Today there is ambiguity with computers, but no more ambiguity with respect to subs, and that ambiguity is such that it matters deeply to a lot of people in a way the question of subs swimming never will even if you close that gap. As such the comparison has lost its utility.
When I read it I assume that it is a retort to very similar hysterical sentiments to the ones we see today. I don't read it as a sub swimming being as ridiculous as a computer thinking, but rather that the question "is that machine swimming or not?", much like in the robot walking example, isn't particularly valuable.
We don't break a sweat when we say that a robot is walking, because we don't care about walking. We haven't internalised it as the final frontier of humanness. I read the quote as saying that whether a computer can think or not should be as pointless a question as whether or not a robot can "walk".
I'm intrigued enough now to try to hunt down the context.
There are wide ranges of strength in peoples beliefs. I'm sure some can never be convinced, but for others it's a question of chipping away at why, and how they would define reasoning in ways that categorically excludes machines but not a significant portion of people.

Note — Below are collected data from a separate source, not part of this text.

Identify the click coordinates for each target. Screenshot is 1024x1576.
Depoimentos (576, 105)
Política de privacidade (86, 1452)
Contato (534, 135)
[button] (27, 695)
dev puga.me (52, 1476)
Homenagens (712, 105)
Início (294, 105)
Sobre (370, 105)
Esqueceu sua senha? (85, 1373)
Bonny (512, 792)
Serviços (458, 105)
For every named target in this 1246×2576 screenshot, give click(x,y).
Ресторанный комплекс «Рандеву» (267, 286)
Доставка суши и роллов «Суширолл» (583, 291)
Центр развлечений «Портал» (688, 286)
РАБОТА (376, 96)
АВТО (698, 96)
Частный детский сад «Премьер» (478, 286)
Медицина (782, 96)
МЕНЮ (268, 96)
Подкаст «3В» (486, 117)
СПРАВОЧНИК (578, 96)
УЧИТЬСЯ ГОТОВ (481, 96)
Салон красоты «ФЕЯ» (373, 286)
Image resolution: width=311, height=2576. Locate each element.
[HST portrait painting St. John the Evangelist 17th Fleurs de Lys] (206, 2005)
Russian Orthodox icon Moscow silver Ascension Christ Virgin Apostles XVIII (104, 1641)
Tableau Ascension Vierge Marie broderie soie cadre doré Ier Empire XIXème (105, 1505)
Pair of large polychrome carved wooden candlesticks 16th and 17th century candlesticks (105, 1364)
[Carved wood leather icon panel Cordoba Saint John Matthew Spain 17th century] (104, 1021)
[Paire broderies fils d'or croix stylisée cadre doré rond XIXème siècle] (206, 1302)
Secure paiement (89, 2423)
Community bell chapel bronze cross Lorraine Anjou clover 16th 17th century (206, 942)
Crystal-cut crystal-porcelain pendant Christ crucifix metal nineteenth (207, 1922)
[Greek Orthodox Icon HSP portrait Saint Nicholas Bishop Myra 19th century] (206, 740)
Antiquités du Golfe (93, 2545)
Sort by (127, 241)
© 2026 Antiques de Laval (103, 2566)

Well, sometimes it's just interesting to dig into and sometimes it has an effect. In this case I think it also extends past formal religion and to a broader more vague spiritual wish to see us as more than automatons. But religious views certainly tend to leave people with less flexible views on it.
I'll change my mind if you show me a higher power and that higher power personally tells me that humans are inherently special. No prophets, no texts, no metaphors, no sunsets. A personal meeting with a God. Considering the Christian God is supposedly omnipresent, this should be a very low bar to clear.
There's a preamble to a later edition of one of Richard Dawkins's books, I believe it was the selfish gene but might have been the extended phenotype.
I'm paraphrasing and it's been many years since I read it, but he talks about a scathing critique he got from someone who wrote to him complaining that the book sent them into a long and deep depression, that how does he get up in the morning with all the meaning stripped away like that.
While I can relate to some AI anxiety[1], I can't help but read that same sentiment into a lot of the blowback.
[1] mainly the potential devaluation of certain types of work and the turbulence associated with that, the further enabling of scammers/spammers, and the general acceleration of technology without real time to digest and adapt.
I think you can interpret the quote several ways thats Why i like it so much.
I mostly understand it as the "swimming" of a submarine is a different thing than the swimming of a human so its moot to compare it.
But your interpretation is also valid I think.
If a submarine "could swim" it would not make it human. It would not challenge the beliefs of anyone.
But a whole lot of people have a whole lot of emotional baggage tied to the notion both that humans are exceptional, and/or that there is something special about humans that makes us more than mere machines. If computers can think, then we're not special, and it makes it far harder to continue believing we're more than squishy machines.